Problem statement:
Print the article on the Muscatatuck Urban Training Center word for word, from start to finish.
##### Excerpt provided
Tucked into Jennings County, Indiana, the Muscatatuck Urban Training Center (MUTC) is one of the most unique training environments in the country—1,000 acres of urban and rural terrain designed to prepare defenders across military, government, and civilian sectors. Operated by the Indiana National Guard, MUTC is recognized as the DoD’s largest and most realistic urban training facility, built to support modern, multi-domain operations.

What’s on the ground at MUTC?

Muscatatuck isn’t just “mock buildings on a field.” It’s a full, living “city” where every structure is “in play,” paired with realistic infrastructure and even subterranean spaces. The installation supports training in dense urban terrain, integrates physical and information technology environments, and lets teams rehearse the kinds of complex incidents they’ll face in the real world.

A major differentiator is its cyber training environment. MUTC’s cyber program deliberately blends three layers—physical, logical, and cyber-persona—so teams can practice on realistic networks, devices, and scenarios (think city-scale systems, comms, enterprise networks, and operational technology). In short: it’s built for research, development, testing, training, and evaluation across the full competition continuum. 

High school educators at National Guard Trios Academy promoting education and cybersecurity. Why K–12 should care: the cybersecurity pipeline starts in high school

Visiting and learning about Muscatatuck drove home a simple point: our security workforce of tomorrow is sitting in today’s classrooms. Indiana has already taken steps to expand access: the state maintains K–8 computer science standards, offers multiple high school CS courses, and has adopted computer science as a graduation requirement beginning with the Class of 2029. That policy move matters; it normalizes computing as core literacy and widens the funnel into programs like Ivy Tech’s Cyber Academy.
##########
##### Recorded data
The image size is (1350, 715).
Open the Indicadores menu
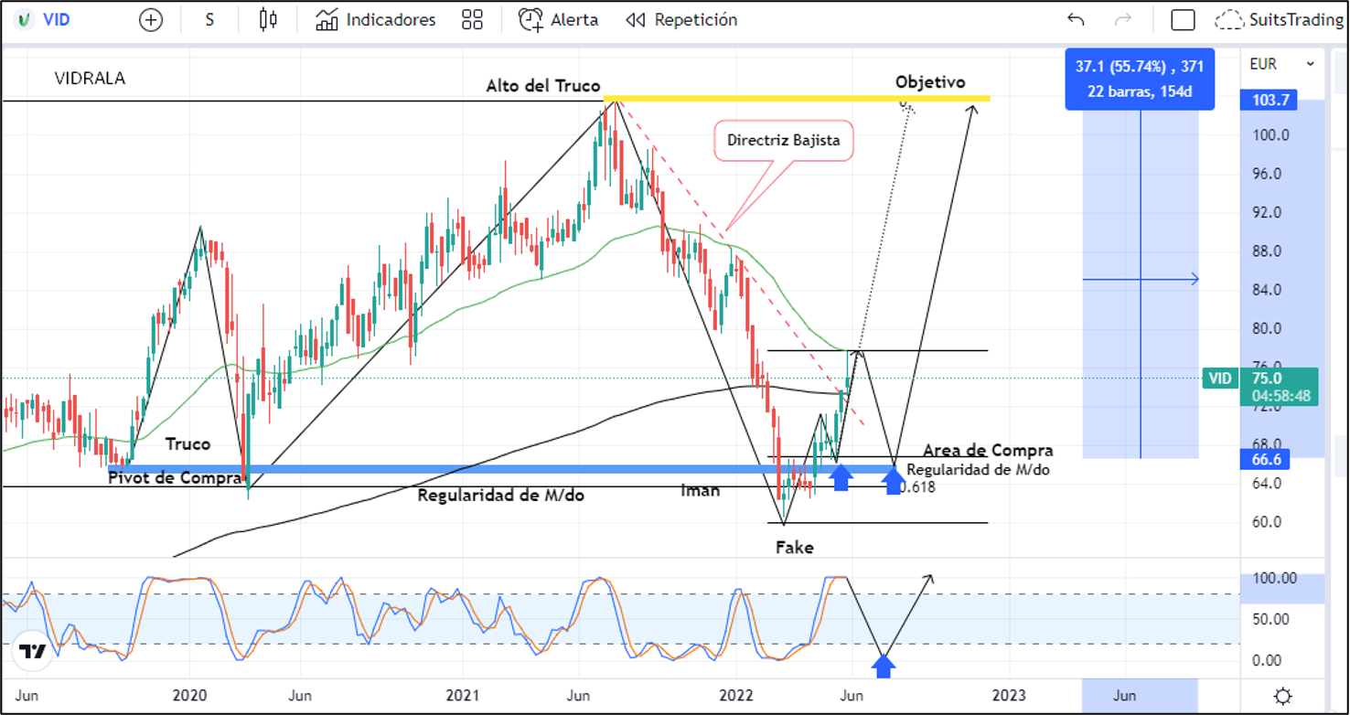(376, 19)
##########
Solution to the exercise:
Tucked into Jennings County, Indiana, the Muscatatuck Urban Training Center (MUTC) is one of the most unique training environments in the country—1,000 acres of urban and rural terrain designed to prepare defenders across military, government, and civilian sectors. Operated by the Indiana National Guard, MUTC is recognized as the DoD’s largest and most realistic urban training facility, built to support modern, multi-domain operations.

What’s on the ground at MUTC?

Muscatatuck isn’t just “mock buildings on a field.” It’s a full, living “city” where every structure is “in play,” paired with realistic infrastructure and even subterranean spaces. The installation supports training in dense urban terrain, integrates physical and information technology environments, and lets teams rehearse the kinds of complex incidents they’ll face in the real world.

A major differentiator is its cyber training environment. MUTC’s cyber program deliberately blends three layers—physical, logical, and cyber-persona—so teams can practice on realistic networks, devices, and scenarios (think city-scale systems, comms, enterprise networks, and operational technology). In short: it’s built for research, development, testing, training, and evaluation across the full competition continuum. 

High school educators at National Guard Trios Academy promoting education and cybersecurity. Why K–12 should care: the cybersecurity pipeline starts in high school

Visiting and learning about Muscatatuck drove home a simple point: our security workforce of tomorrow is sitting in today’s classrooms. Indiana has already taken steps to expand access: the state maintains K–8 computer science standards, offers multiple high school CS courses, and has adopted computer science as a graduation requirement beginning with the Class of 2029. That policy move matters; it normalizes computing as core literacy and widens the funnel into programs like Ivy Tech’s Cyber Academy.